By moving neighborhoods from Forestville to Aldrin, Armstrong, and Dranesville, Strauss said, “we would be placing them in trailers, as well as creating a small split feeder, which is not academically sound.”

The term “split feeder” means that students from one middle school go on to different high schools. Aldrin and Armstrong Elementaries feed into the Herndon High School pyramid, while Great Falls and Forestville feed into Langley High.

The new school at Andrew Chapel will feed into Langley also, except for a small number from the Middleton neighborhood and other Route 7 neighborhoods, who will attend McLean High.

STRAUSS OBSERVED THAT opinions differ as to who is considered a “close-in” community.
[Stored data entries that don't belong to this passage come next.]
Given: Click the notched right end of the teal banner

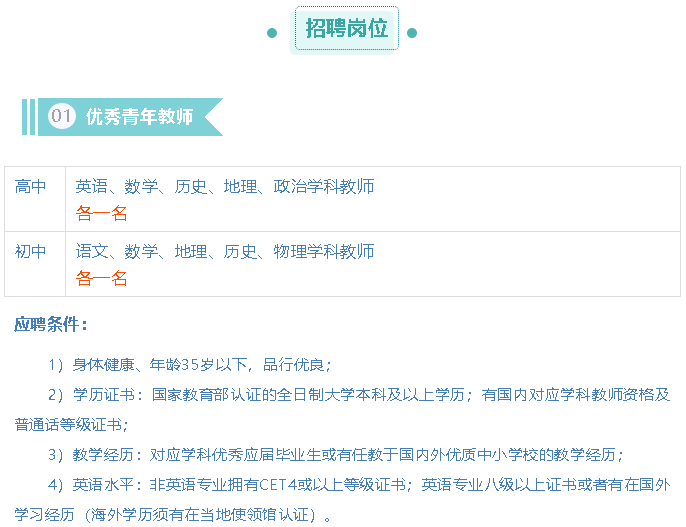Looking at the screenshot, I should (x=214, y=117).
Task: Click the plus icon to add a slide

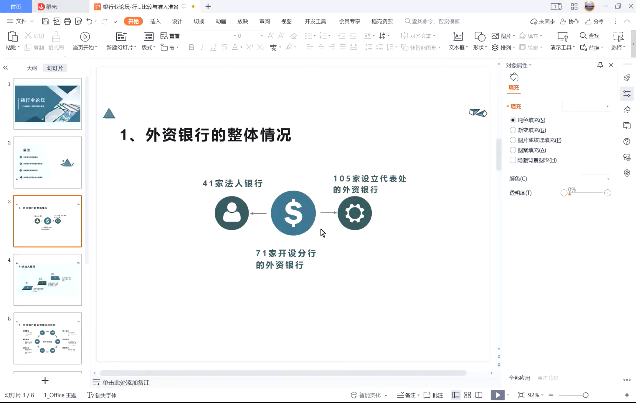Action: [45, 381]
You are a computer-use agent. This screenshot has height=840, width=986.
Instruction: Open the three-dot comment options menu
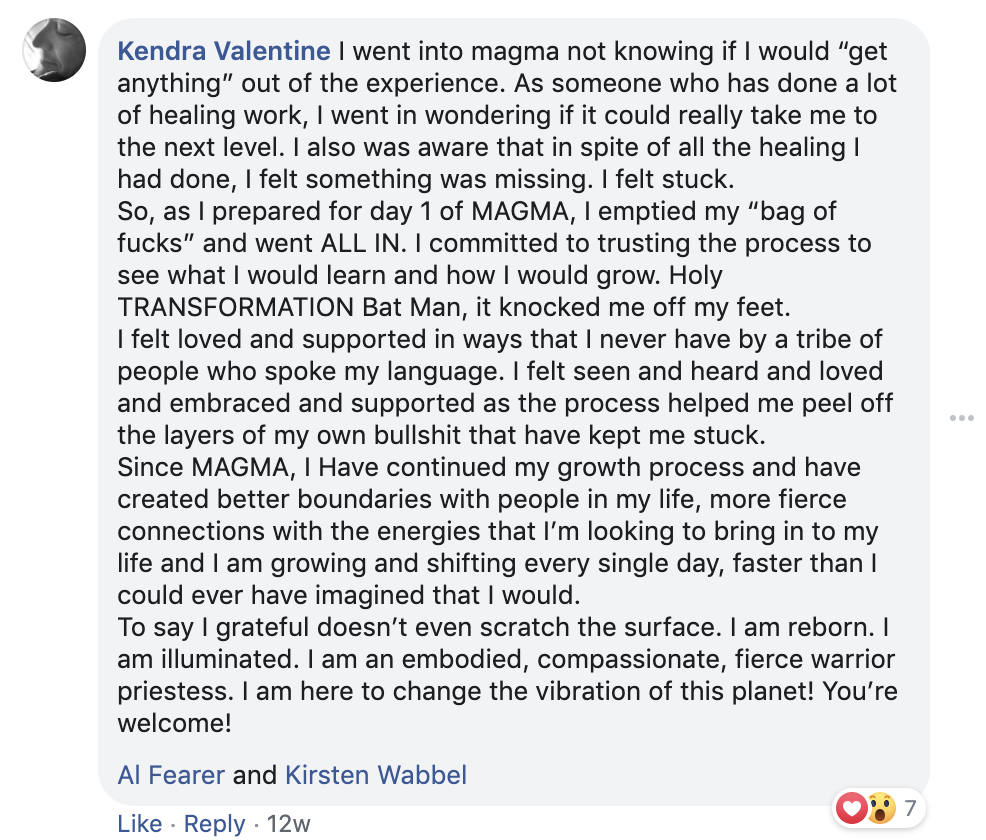point(962,418)
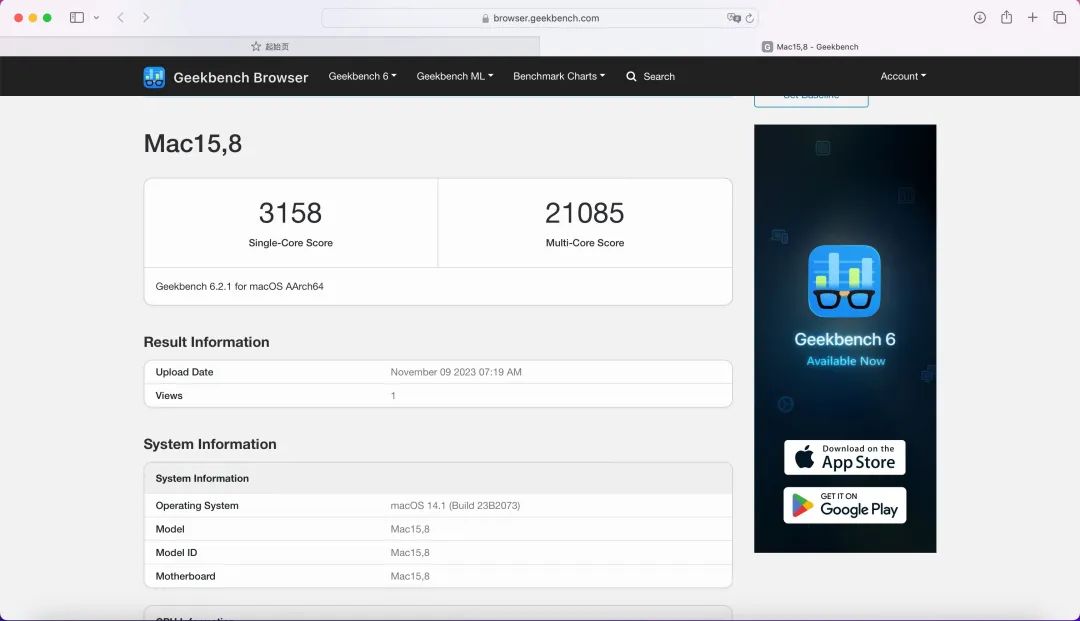
Task: Click the Get it on Google Play badge
Action: [845, 505]
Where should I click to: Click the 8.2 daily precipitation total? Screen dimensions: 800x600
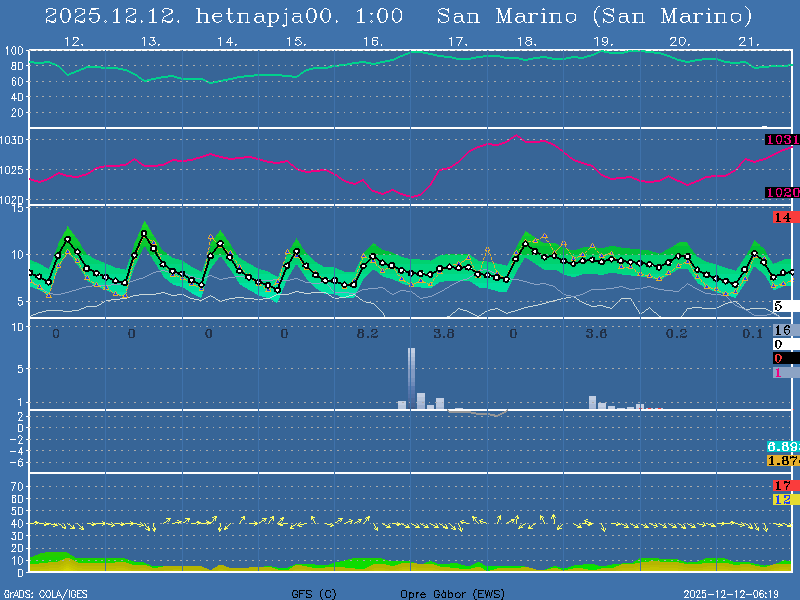pyautogui.click(x=367, y=334)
At Great Falls, Strauss said, the close-in neighborhoods are “basically those communities that were directly surrounding [the school] and those at the upper end of Walker Road. Those are people who really consider themselves part of downtown Great Falls,” she said.

School officials consider the Ascot and Bishops Gate neighborhoods, with Reston addresses, and Riva Ridge, Fox Vale, and Lockmeade in Great Falls as “close-in” to Forestville.
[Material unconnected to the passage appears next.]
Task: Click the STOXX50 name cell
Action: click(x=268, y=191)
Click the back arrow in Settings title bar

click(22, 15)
But some Hickory Creek residents, and others, think Ascot and Bishops Gate, almost directly opposite Forestville’s location on Utterback Store Road, and others south of Route 7 should be moved to Andrew Chapel.

“The only other way to bring Forestville down to capacity would have been to do an even greater domino effect. It not would not be fair to strip their immediate communities” away from the attendance area, Strauss said.
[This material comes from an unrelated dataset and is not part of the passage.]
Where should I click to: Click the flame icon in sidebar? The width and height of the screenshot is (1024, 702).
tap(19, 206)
“If we were to go back to Forestville and bring their numbers back down, the alternatives were not good,” Strauss said. “There would be an even bigger domino effect that would have also impacted Great Falls.”

“I think we have arrived at the best balance we can,” she said.

PTA leaders from each of the schools are gearing up to receive and welcome new students to their communities, Strauss said.

“The Great Falls Elementary School community has plans to welcome the children they will receive from Forestville.

“We are certainly hoping the parents moving into the new schools will volunteer to join the PTA boards and become leaders in their new schools, to insure that the instruction [their children] will receive will be of the highest quality,” Strauss said.

ALTHOUGH SOME PARENTS object to reassignment to Great Falls because they like Forestville’s “Core Knowledge” program of studies, Strauss said the state’s new Standards of Learning overlap the goals of Core Knowledge.

“Core Knowledge is not a curriculum, it just lays out the topics to be covered at each grade level, just as the SOLs do,” Strauss said.

“The SOLs were based in large part on the grade-by-grade topics.”

“At Forestville, the teachers did a lot of work in developing exciting activities and projects around the Core Knowledge subject areas,” she said.

“As we go forward, if there are interesting and exciting activities, I would hope that information could be shared,” she said. “We are all required to follow the SOLs.”

“Those people leaving Great Falls feel that is an outstanding school,” Strauss said. “They don’t feel Great Falls has any shortcomings in the curriculum.

“We have outstanding programs in all our schools,” said Strauss.

The process of changing boundaries, she said “does provide a mixing bowl opportunity to share good ideas in all the communities.

“As people move around, they become a leaven in their new school to share good ideas among PTAs. “There will also be faculty moving.

“Andrew Chapel will be hiring a whole new faculty,” she said.

Asked if she was relieved that the lengthy process of establishing boundaries is over, Strauss said “Oh! You don’t know!

“I just turned on my email , and it didn’t sizzle,” she said.

Strauss said that since the School Board decided on the Andrew Chapel site a little more than a year ago, “I have not heard from” the Great Falls Concerned Citizens Association, organized two years ago to influence the site selection process.

In the fall, Strauss, a Democrat, will run for her third term on the School Board. She also served as an appointed representative during the 1990s.